Australia’s leading regional licensor of corporate bookmakers has signed an intelligence-sharing deal with the national online gambling regulator, signalling tighter scrutiny of industry operations.
The Northern Territory government’s memorandum of understanding (MoU) with the Australian Communications and Media Authority (ACMA) paves the way for voluntary information sharing on “compliance monitoring, enforcement and education” that could facilitate prosecutions.
Signed on February 10, and in force from that date, the MoU seeks to “build a strategic relationship between the agencies and assist each agency in the performance of its regulatory responsibilities”, according to the document, which was released on Wednesday (March 1).
The MoU establishes a voluntary, non-binding “framework for mutual assistance” to “facilitate strategic engagement, collaboration, and the exchange of information … while recognising legal, policy and administrative limits on the powers … to exchange such information”, it says.
Subjects of “priority concern” are complaints against interactive wagering providers, investigations and prosecutions of licensees, due diligence and information sharing on non-compliant licensees, and mutual alerts if other regulators investigate Northern Territory-based bookmakers.
Both the Northern Territory government and the ACMA must request any information in writing and provide a purpose and substantial detail on the suspected or alleged conduct of a licensee and punitive provisions that apply.
However, the document also allows for a verbal request for information in “urgent cases”, provided a written request follows within seven days.
The MoU is open-ended and subject to periodic review, and permits unsolicited document sharing.
Details of any shared information are likely to be kept from the public and industry, with wide-ranging confidentiality provisions preventing third-party scrutiny of correspondence without the consent of both the territory government and the ACMA.
When asked by VIXIO GamblingCompliance what triggered the MoU, an ACMA spokesperson said on Friday (March 3) that the ACMA and the Northern Territory’s Department of Industry, Tourism and Trade “have a history of collaboration on interactive gambling regulatory matters and the MoU is a formalisation of this collaborative relationship”.
“There are multiple points of contact between the agencies, with most contact generally at an operational level,” they said.
The spokesperson added that the ACMA is seeking more information-sharing deals with state governments, which host a minority of the nation’s licensees.
“We work closely with other state and territory regulators and actively seek to formalise these arrangements as opportunities present,” she said.
The MoU reflects not only a further tightening of general regulatory activity for gambling companies, but also increasing sensitivity within the Northern Territory government, whose preferential tax scheme for the industry led it to become Australia’s licensing mecca for corporate bookmakers.

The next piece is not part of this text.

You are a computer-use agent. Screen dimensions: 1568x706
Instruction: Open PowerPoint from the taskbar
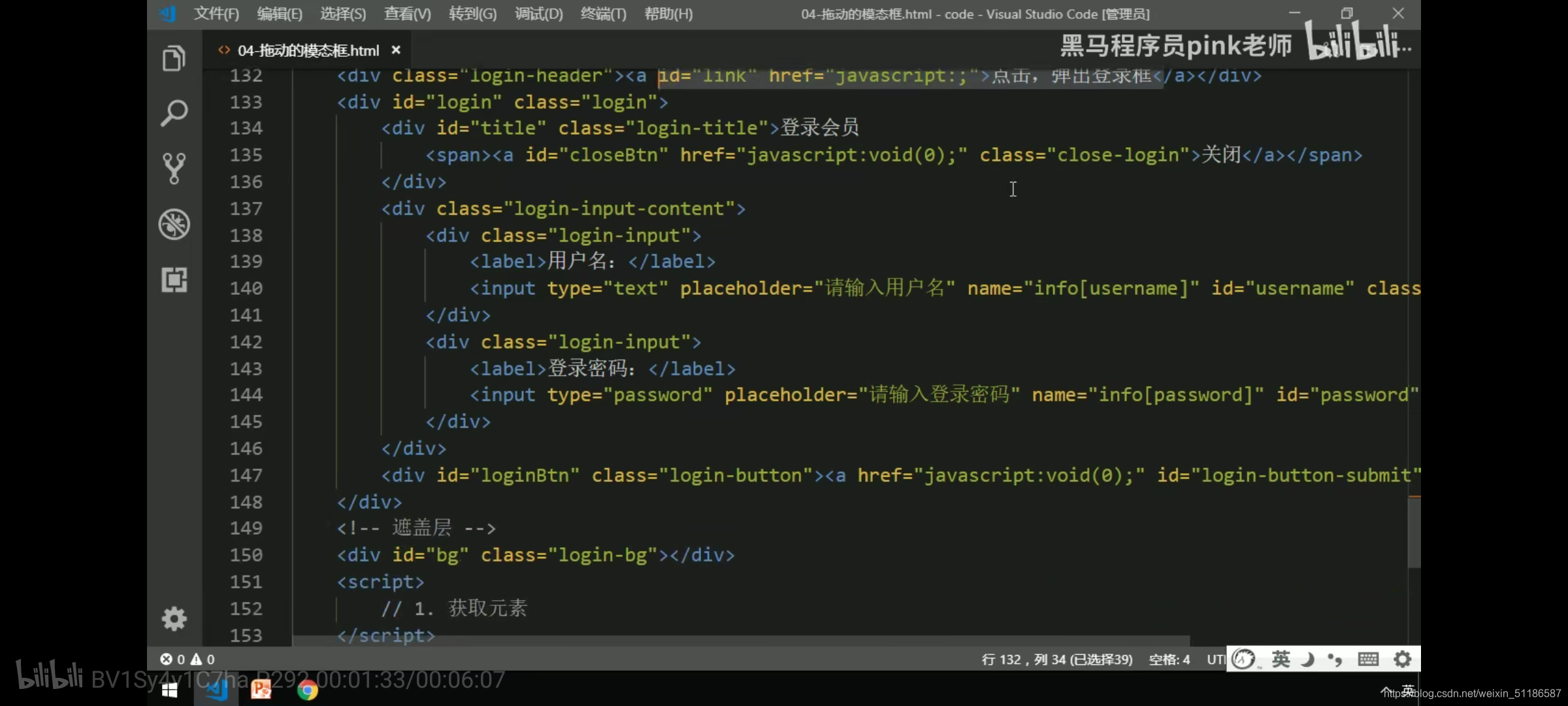(x=261, y=690)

In more recent times, maximum fines issued to higher-profile licensees, including Entain Group, and multiple warnings to all companies over targeting of self-excluding gamblers and other breaches of the online gaming code of practice, point to heightened exasperation among regulators and politicians.
Northern Territory Racing Commission chair Alastair Shields told the federal parliament’s lower house inquiry into online gambling damage in a February 21 submission that “the drafting of more modern legislation” in the territory “is a priority”.
He said a bill carrying increased regulatory powers will be introduced this parliamentary term, including higher regulatory costs and much tougher penalties for licensees.
A revised code of practice for the industry will also be in place by mid-2023, he said.
The ACMA has, meanwhile, become more aggressive in punishing corporate bookmakers, handing out fines and compelling governance reform for licensees, as well as prosecuting online poker operators in Federal Court.
It billed Flutter subsidiary and market leader Sportsbet A$3.7m ($2.5m) in penalties and refunds in early 2022 for spamming customers and fined local operator BetDeluxe A$50,000 last month for similar breaches, while warning the industry in general against spamming tactics.
The ACMA last August also warned a Hong Kong-based software supplier and master licence holder for Realtime Gaming (RTG) brand software over supplying products to ACMA-blacklisted websites.